> [ACTIVITIES]:
1. Reproduce everything in the newsletter notes on voice assistants and LLM benchmarks from "These notes are" down to "than cascaded system.".
2. Resume the newsletter notes on voice assistants and LLM benchmarks where they stop, and carry them on from there.

------ SOURCE DOCUMENT ------

These notes are written for a Meta-internal audience. I quickly redact Meta-internal information before publishing but don’t take the time to rewrite. If a particular edition seems thin or a transition doesn’t make sense, this is why.
Kyutai Labs’ Moshi chatbot dazzles the internet but not me and the need for voice assistant evals
Kyutai Labs announced an audio language model that they call the “lowest latency conversational AI ever released”. Rather than some of the previous systems like Fixie/Ultravox we’ve looked at here, they leverage a natively multimodal rather than cascaded system.
After spending some time with their demo, I was surprised by the extremely positive reception they received. The latency is impressive, it wasn’t noticeably different from Fixie and the quality of responses (both from the perspective of the voice itself and the content) and ability to handle barge-ins and interruptions was noticeably worse. I found my interactions with Moshi to be quite robotic and curt while I actually enjoyed chatting with Fixie, which is slower but provides better quality responses.
That said, this review is based on my vibes-based eval rather than any hard numbers. I do think that there is a need to develop a more quantitative eval beyond somewhat contrived metrics like spoken versions of text benchmarks that really only address correctness rather than experience.
So the best LLMs aren’t actually capable of graduate-level reasoning?
Last year, a team released a really clever LLM benchmark called GPQA when it was obvious that all the existing leaderboards were saturating. They divided the benchmark into 3 categories, physics, biology, and chemistry, and accepted questions if a PhD candidate studying a given category could answer reasonably accurately (74%) and a PhD candidate studying an adjacent field could not (34%) even with 30 minutes and access to Google. At the time, GPT-4 achieved 39%, marginally better than random chance (25%) as these questions are multiple choice. Since then, Claude 3.5 Sonnet notched 59%, providing evidence that their models have already achieved the PhD-level intelligence that Mira Murati claimed would come with GPT-5.

------ EXCERPTED DATA ------

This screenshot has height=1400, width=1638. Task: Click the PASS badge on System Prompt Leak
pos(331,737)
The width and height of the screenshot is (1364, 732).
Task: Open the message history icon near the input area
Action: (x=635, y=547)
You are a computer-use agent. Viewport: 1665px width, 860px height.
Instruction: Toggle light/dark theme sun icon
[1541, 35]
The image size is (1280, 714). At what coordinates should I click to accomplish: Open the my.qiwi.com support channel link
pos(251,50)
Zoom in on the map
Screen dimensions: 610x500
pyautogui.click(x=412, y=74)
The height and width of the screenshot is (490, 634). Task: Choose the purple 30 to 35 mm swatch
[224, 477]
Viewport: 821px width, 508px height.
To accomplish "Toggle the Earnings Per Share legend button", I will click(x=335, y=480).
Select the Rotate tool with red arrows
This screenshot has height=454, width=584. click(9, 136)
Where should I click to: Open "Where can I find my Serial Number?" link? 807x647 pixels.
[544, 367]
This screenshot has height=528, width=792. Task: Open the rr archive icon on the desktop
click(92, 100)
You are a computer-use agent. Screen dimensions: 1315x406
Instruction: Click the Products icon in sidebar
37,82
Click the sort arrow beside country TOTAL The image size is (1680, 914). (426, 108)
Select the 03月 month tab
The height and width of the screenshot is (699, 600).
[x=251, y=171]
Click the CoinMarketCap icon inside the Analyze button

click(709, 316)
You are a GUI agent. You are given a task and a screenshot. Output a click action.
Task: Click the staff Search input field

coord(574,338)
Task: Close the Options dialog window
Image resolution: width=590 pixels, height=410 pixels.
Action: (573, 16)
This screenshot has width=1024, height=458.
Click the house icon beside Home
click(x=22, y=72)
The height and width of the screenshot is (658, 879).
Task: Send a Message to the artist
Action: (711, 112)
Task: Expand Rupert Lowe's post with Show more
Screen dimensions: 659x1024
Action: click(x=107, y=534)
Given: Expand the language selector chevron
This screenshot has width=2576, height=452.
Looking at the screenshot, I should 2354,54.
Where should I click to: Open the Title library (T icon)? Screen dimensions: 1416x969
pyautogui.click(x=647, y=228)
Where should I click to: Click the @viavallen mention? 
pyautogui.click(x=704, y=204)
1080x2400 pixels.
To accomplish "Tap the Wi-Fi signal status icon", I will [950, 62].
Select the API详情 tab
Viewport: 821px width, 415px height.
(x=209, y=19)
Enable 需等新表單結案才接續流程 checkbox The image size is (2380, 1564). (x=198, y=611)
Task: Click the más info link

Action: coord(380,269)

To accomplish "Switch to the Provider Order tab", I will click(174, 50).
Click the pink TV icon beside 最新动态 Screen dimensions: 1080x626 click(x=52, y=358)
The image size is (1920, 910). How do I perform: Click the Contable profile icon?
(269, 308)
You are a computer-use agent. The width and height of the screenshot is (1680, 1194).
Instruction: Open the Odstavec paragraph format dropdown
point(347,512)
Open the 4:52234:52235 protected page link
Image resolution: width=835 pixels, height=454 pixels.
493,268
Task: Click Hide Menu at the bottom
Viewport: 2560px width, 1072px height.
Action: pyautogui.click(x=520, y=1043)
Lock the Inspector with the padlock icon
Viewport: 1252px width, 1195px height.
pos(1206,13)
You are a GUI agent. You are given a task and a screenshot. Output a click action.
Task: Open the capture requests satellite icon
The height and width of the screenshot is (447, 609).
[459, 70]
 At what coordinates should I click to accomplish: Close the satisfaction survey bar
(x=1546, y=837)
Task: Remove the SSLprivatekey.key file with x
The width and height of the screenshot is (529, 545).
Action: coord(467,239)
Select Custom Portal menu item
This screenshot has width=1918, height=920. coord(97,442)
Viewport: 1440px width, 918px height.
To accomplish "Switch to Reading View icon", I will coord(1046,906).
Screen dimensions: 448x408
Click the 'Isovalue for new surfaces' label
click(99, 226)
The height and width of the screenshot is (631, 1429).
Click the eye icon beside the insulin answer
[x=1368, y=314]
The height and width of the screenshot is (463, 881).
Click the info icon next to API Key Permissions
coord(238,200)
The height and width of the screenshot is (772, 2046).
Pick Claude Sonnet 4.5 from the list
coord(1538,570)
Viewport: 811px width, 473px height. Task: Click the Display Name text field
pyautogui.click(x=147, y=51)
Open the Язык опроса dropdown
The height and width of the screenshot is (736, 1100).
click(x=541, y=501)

------

> [RESPONSES BY TASK]:
1.
These notes are written for a Meta-internal audience. I quickly redact Meta-internal information before publishing but don’t take the time to rewrite. If a particular edition seems thin or a transition doesn’t make sense, this is why.
Kyutai Labs’ Moshi chatbot dazzles the internet but not me and the need for voice assistant evals
Kyutai Labs announced an audio language model that they call the “lowest latency conversational AI ever released”. Rather than some of the previous systems like Fixie/Ultravox we’ve looked at here, they leverage a natively multimodal rather than cascaded system.

2.
However, a new benchmark just dropped that challenges that assumption. SciCode challenges LLMs to code solutions to hard scientific problems. And these are really hard. I studied Physics as an undergrad and did my PhD in Material Science (aka physics for people who aren’t smart enough to be physicists) and I have no idea how to even start answering some of the questions. The best model, Claude 3.5 Sonnet, only achieves a 5% pass rate.
I do believe that once we saturate this benchmark, we will be able to confidently claim that our models have achieved PhD-level intelligence. Looking forward to seeing who does it first.
Personalized, AI-generated Olympic summaries from NBC
Al (this is Al as in Alan not Artificial Intelligence; perfect name for the role) Michaels is a beloved sportscaster that apparently drives watch time for NBC. Because Al only has a limited number of hours in the day, he can’t possibly comment on every event, but his AI avatar can.
Ahead of the Olympics, NBC built a feature that generates personalized daily summaries announced by Al for each user. While they will all be reviewed by humans, this is the first time I’ve seen AI creators deployed in such a public way before.